● Задания:
1. Определите, согласуются ли с текстом о Бабеле утверждения: (a) годы революции Бабель прожил в условиях военного коммунизма; (b) Бабель прошел школу Первой Конной; (c) среди друзей Бабеля не было военных. На каждое ответьте «да» или «нет» и приведите решающие слова текста точной цитатой.
2. Воспроизведите дословно часть текста о Бабеле: начните со слов, содержащих «Горький, по выражению», и остановитесь после слов «их горькие раздумья.».

● Текст страницы:
:::::

Горький, по выражению самого Бабеля, послал его «в люди». Годы революции Бабель прожил в суровых условиях военного коммунизма, прошел школу Красной Армии, Первой Конной... Где бы он ни жил, оставался советским писателем, оригинальным, неповторимым, но советским писателем.
У него была ненасытная жадность к людям, среди его друзей были строители, директора заводов, партийные работники, рабочие, председатели колхозов, военные... Где еще мог он встретить таких людей, такие характеры, созревшие в бурях и борьбе величайшей революции... Уверен, что в последние годы своей жизни, лишенный свободы, он продолжал узнавать людей, их характеры, их язык, их горькие раздумья.

:::::

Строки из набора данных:
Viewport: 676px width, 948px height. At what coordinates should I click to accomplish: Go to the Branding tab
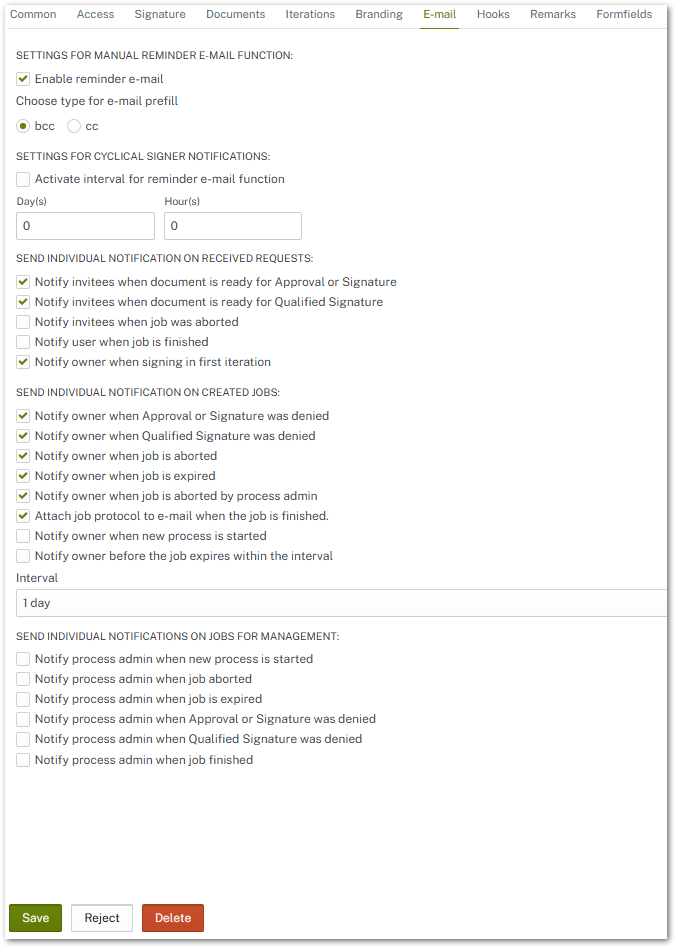(379, 14)
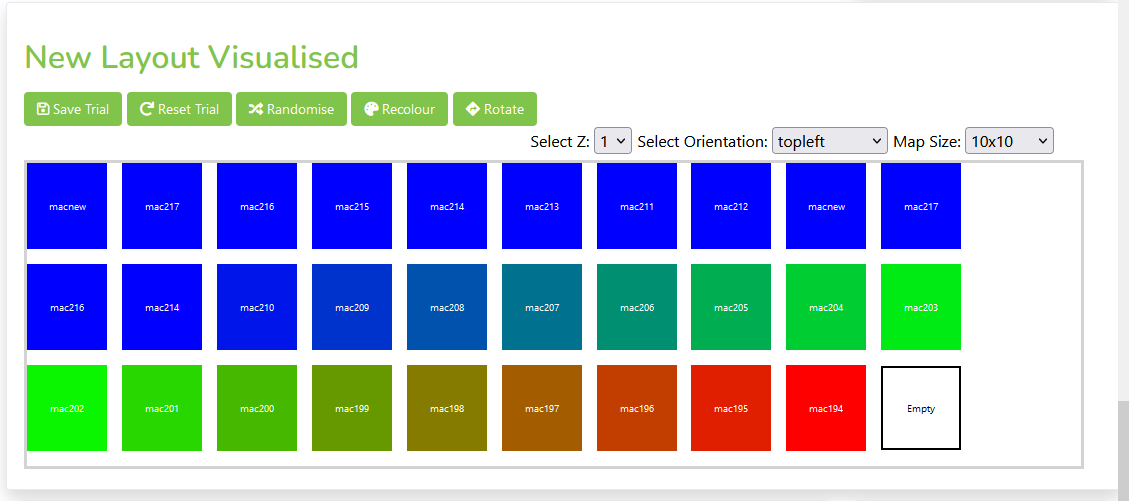1129x501 pixels.
Task: Hit the Randomise shuffle icon
Action: point(256,109)
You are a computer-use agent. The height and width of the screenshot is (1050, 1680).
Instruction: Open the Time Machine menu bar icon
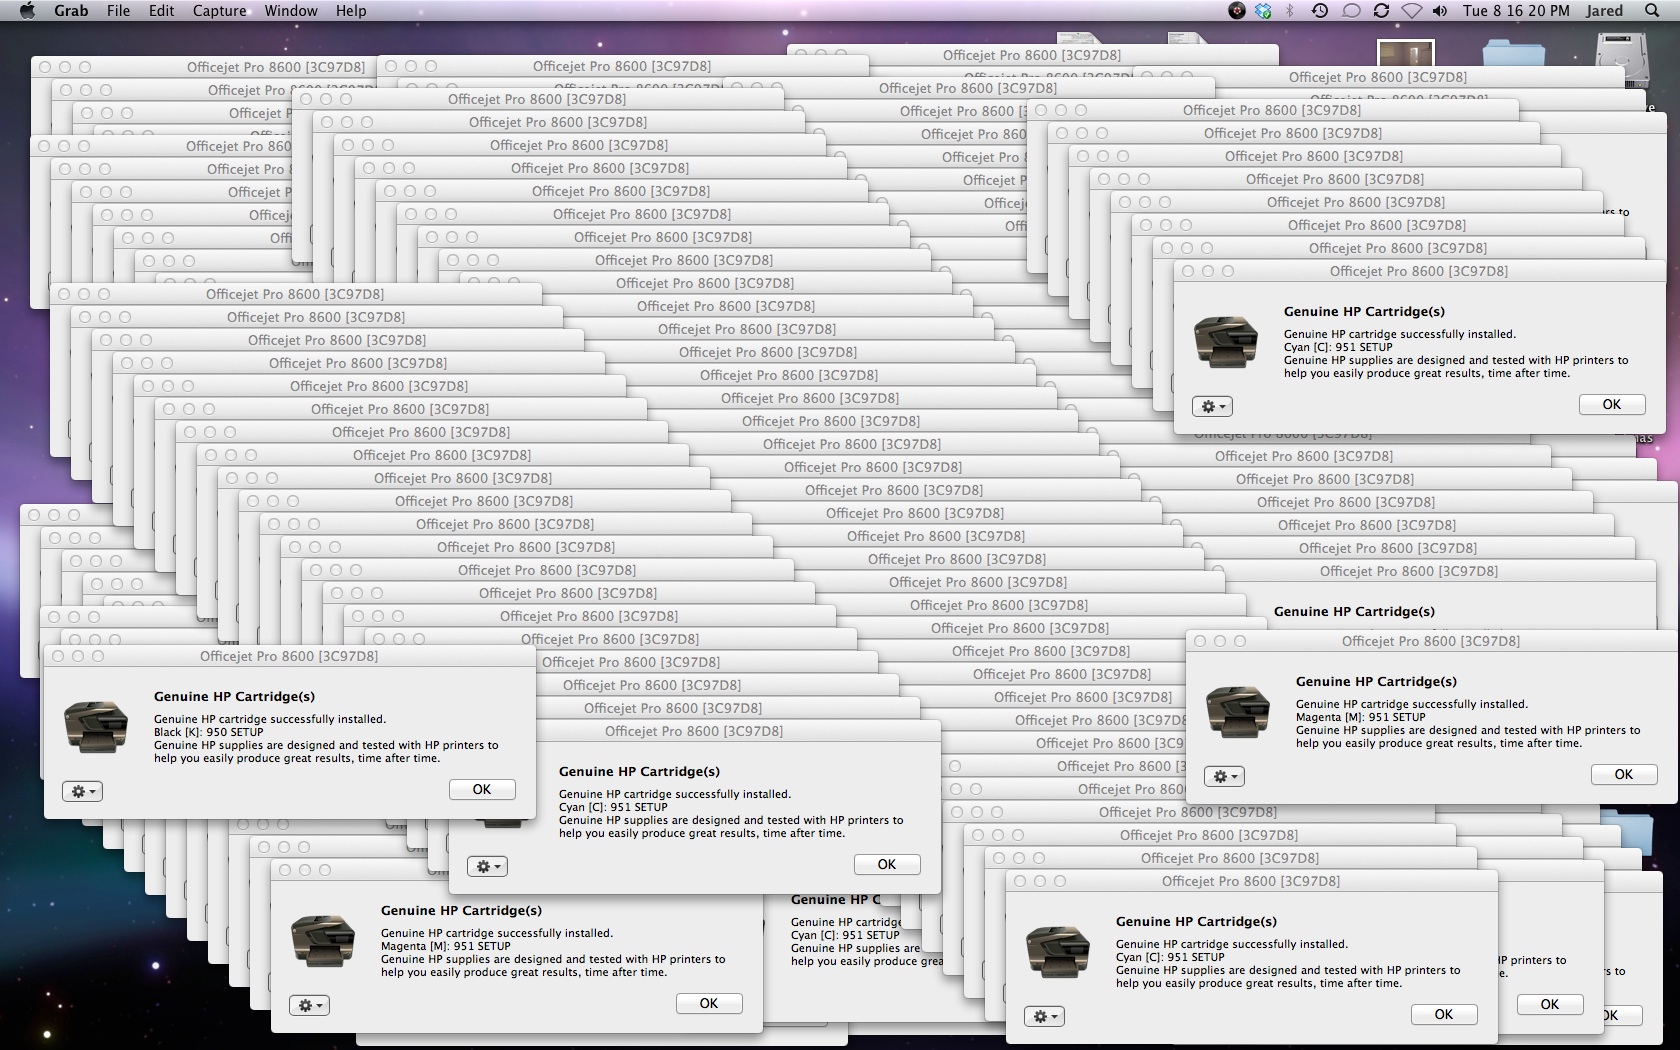point(1320,11)
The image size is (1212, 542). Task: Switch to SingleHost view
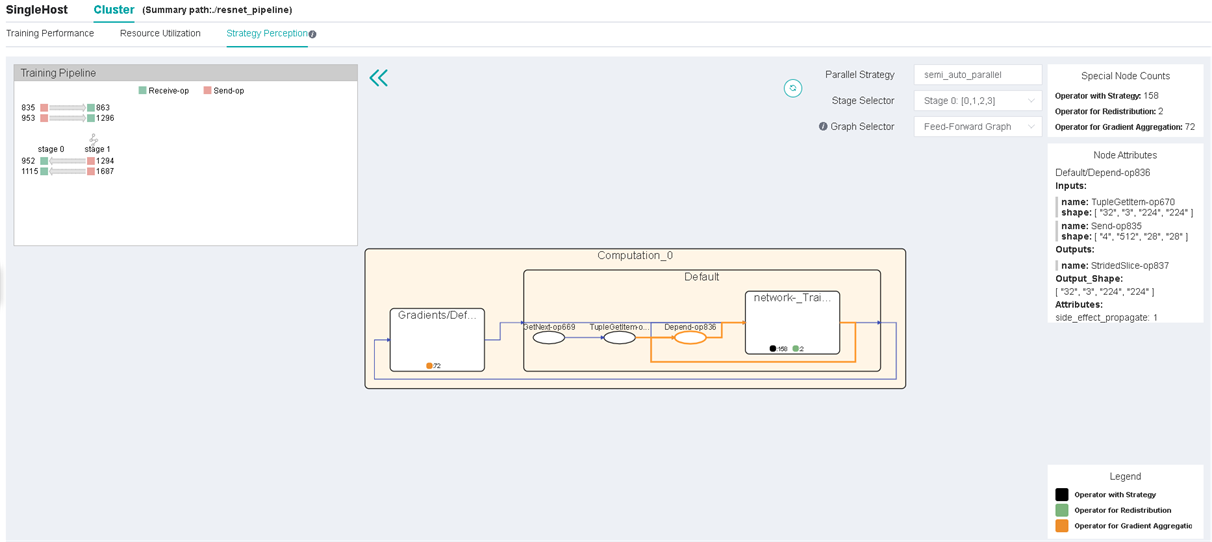(37, 10)
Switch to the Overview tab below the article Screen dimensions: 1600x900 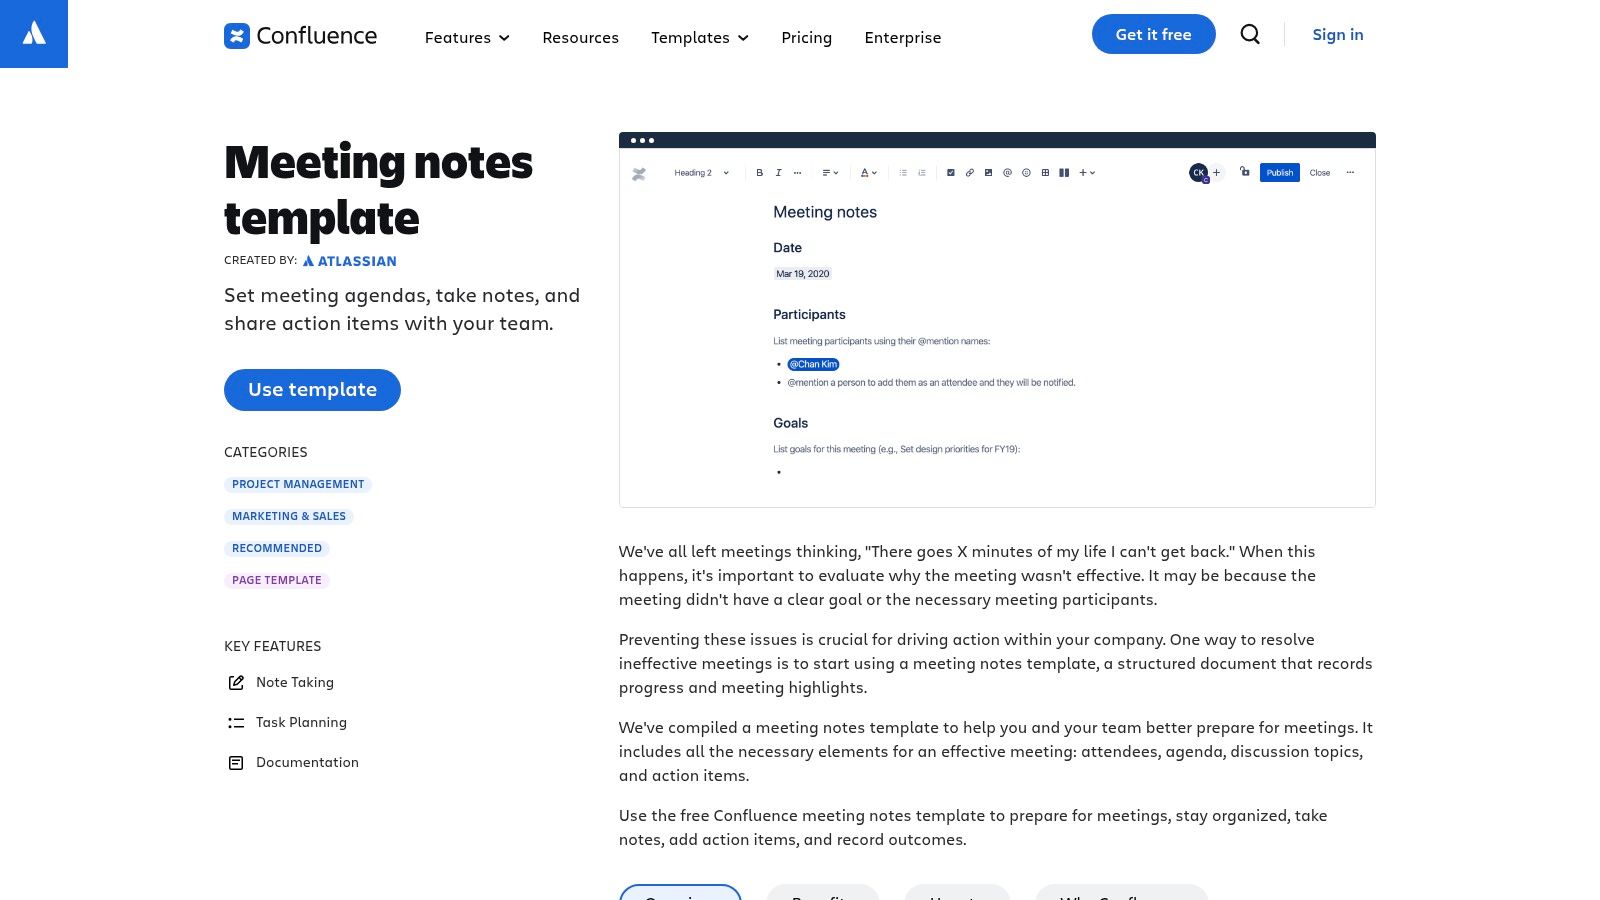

:::::

● Ответы:
1.
(a) Да: «Годы революции Бабель прожил в суровых условиях военного коммунизма».
(b) Да: «прошел школу Красной Армии, Первой Конной».
(c) Нет: «среди его друзей были строители, директора заводов, партийные работники, рабочие, председатели колхозов, военные».

2.
Горький, по выражению самого Бабеля, послал его «в люди». Годы революции Бабель прожил в суровых условиях военного коммунизма, прошел школу Красной Армии, Первой Конной... Где бы он ни жил, оставался советским писателем, оригинальным, неповторимым, но советским писателем.
У него была ненасытная жадность к людям, среди его друзей были строители, директора заводов, партийные работники, рабочие, председатели колхозов, военные... Где еще мог он встретить таких людей, такие характеры, созревшие в бурях и борьбе величайшей революции... Уверен, что в последние годы своей жизни, лишенный свободы, он продолжал узнавать людей, их характеры, их язык, их горькие раздумья.